• Task details
Every entry below needs to be printed again exactly, with its pictures left out.
──────── Supplied material ────────
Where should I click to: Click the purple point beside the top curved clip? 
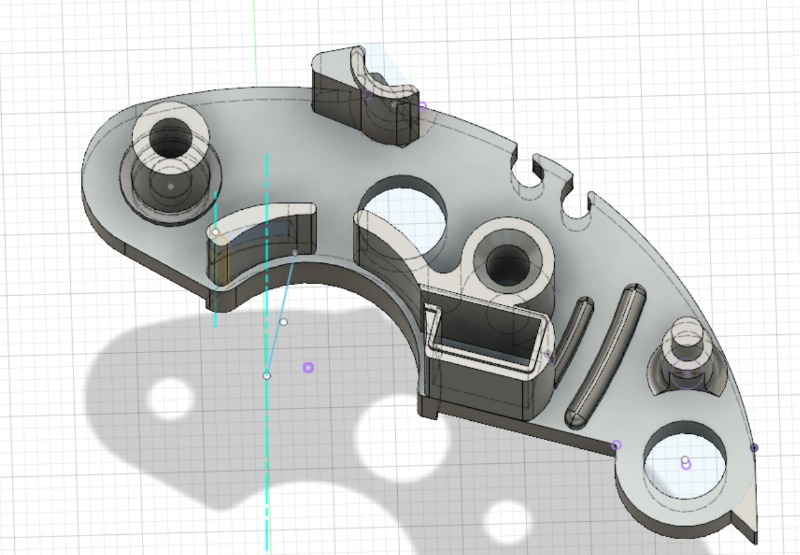click(422, 104)

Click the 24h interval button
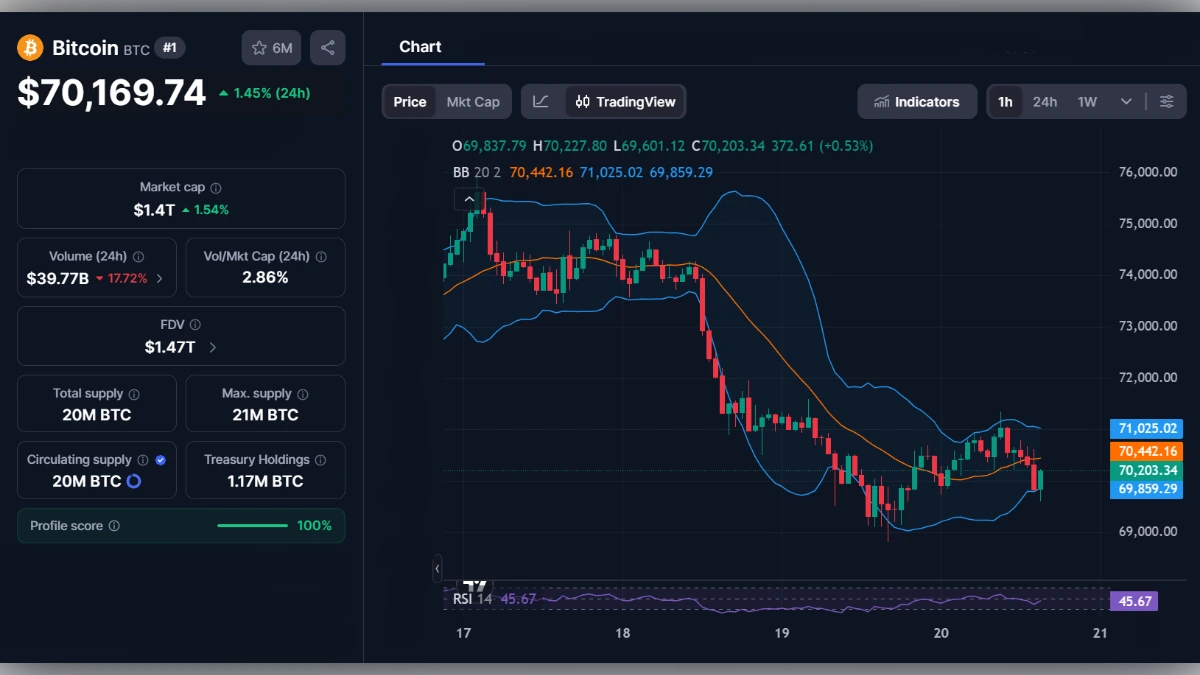click(1045, 101)
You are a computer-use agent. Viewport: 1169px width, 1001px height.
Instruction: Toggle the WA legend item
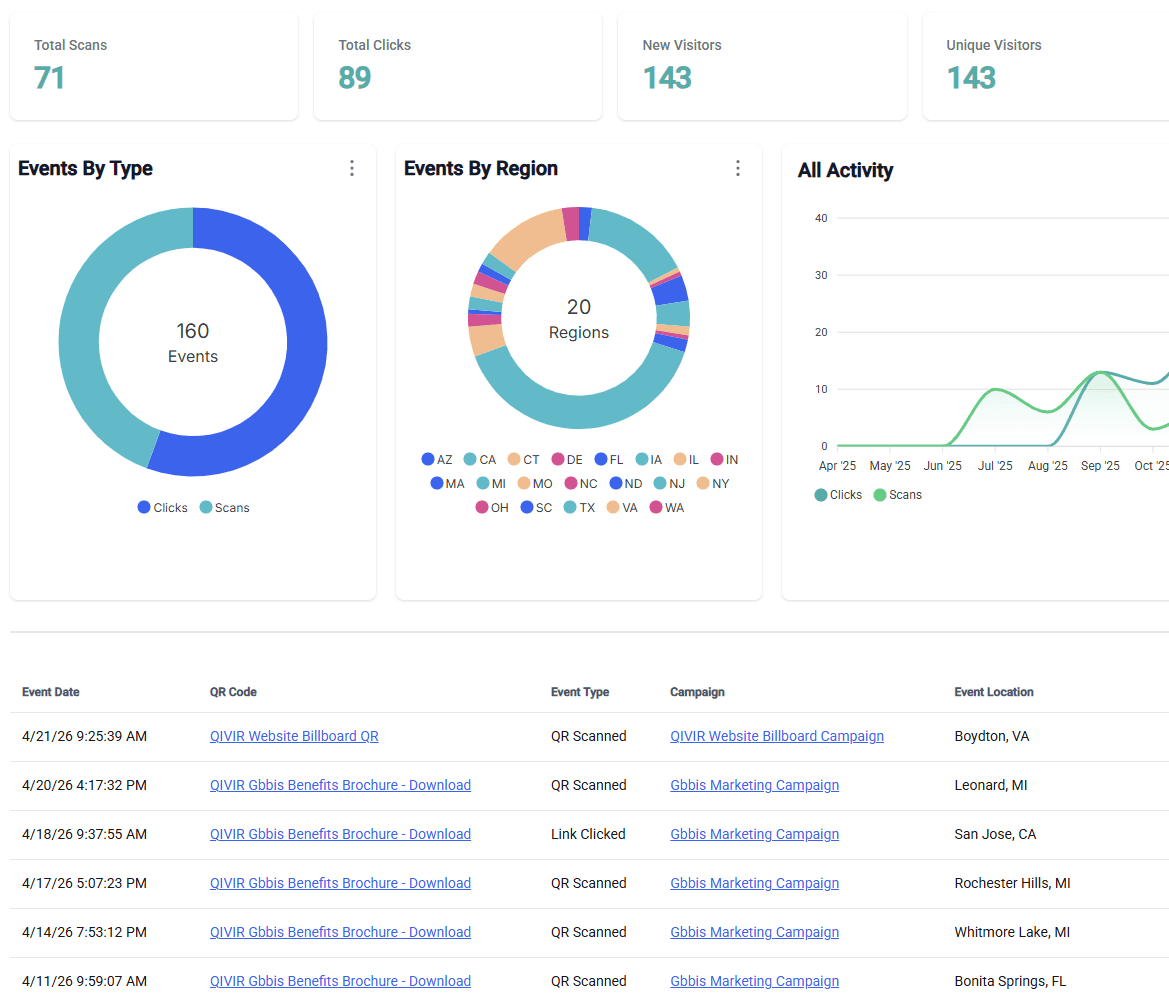click(x=667, y=507)
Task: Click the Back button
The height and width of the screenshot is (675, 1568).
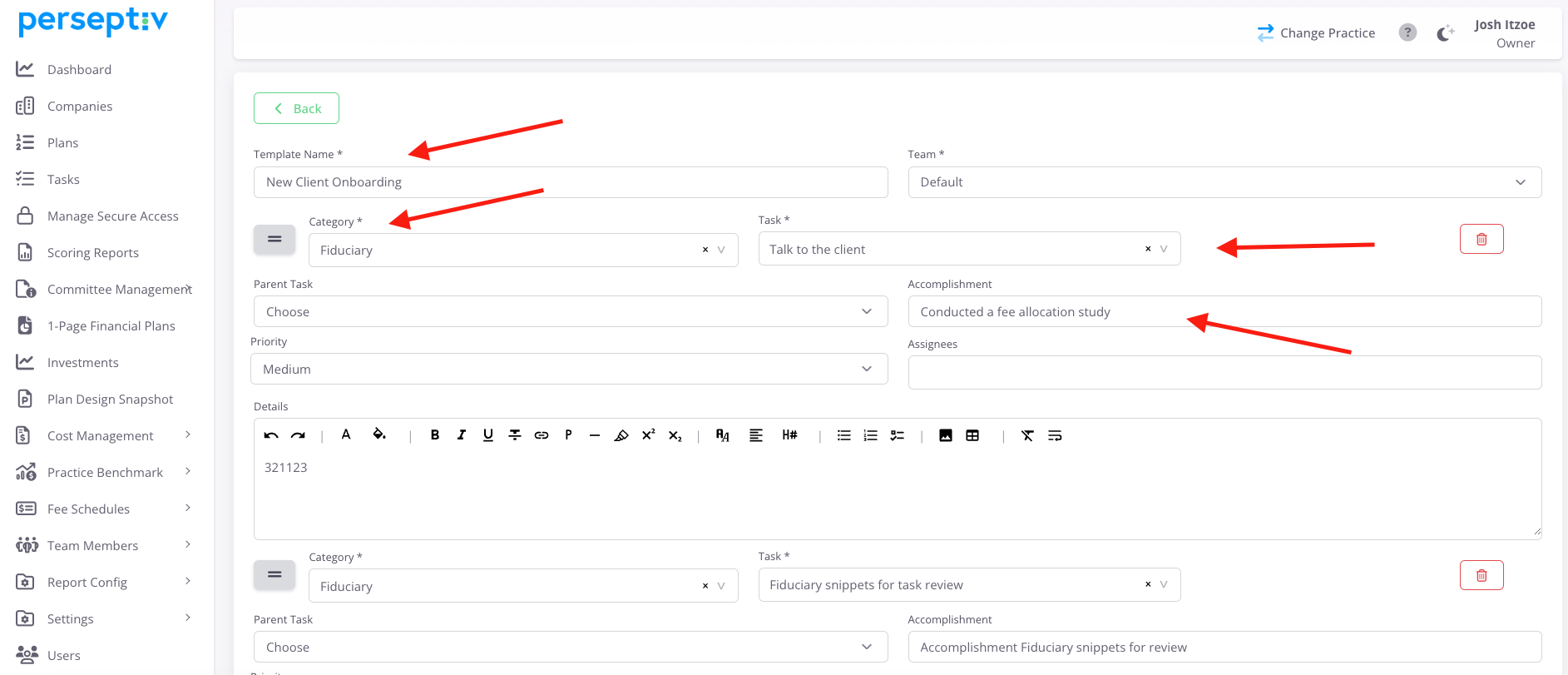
────────
• Problem solution
Where should I click to: Click the purple point beside the top curved clip? 
click(422, 104)

Click the 24h interval button
click(1045, 101)
You are a computer-use agent. Viewport: 1169px width, 1001px height.
Instruction: Toggle the WA legend item
click(x=667, y=507)
Task: Click the Back button
The height and width of the screenshot is (675, 1568).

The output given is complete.